Check every line below for the string "quantity". Copy the ones that have it.

• _Provided material_
******************************
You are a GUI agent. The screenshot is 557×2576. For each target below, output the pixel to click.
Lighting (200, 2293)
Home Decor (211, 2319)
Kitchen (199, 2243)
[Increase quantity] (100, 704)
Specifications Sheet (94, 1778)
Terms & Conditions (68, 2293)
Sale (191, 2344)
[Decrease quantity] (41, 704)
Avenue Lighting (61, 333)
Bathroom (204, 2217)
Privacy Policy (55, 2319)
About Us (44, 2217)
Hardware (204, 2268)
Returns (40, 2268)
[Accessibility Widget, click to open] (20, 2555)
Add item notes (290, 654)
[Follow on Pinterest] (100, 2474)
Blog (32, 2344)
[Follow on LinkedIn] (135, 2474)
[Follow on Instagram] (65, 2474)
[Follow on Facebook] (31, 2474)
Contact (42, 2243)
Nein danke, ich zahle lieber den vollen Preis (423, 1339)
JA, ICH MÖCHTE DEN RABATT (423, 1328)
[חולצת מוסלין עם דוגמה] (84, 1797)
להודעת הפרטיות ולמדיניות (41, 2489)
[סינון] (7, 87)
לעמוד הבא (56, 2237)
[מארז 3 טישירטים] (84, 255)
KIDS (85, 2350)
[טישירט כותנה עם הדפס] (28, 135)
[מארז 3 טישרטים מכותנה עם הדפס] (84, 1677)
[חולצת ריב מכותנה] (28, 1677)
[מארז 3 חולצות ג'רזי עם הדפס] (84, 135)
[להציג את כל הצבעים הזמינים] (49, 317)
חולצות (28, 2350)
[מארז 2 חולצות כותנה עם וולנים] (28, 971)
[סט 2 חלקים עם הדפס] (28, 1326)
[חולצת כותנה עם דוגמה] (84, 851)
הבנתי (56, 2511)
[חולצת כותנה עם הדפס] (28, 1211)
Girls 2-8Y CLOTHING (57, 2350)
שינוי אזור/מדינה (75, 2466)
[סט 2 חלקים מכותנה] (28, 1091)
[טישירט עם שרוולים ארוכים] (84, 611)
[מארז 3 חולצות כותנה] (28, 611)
******************************
• _The answer_
[Increase quantity] (100, 704)
[Decrease quantity] (41, 704)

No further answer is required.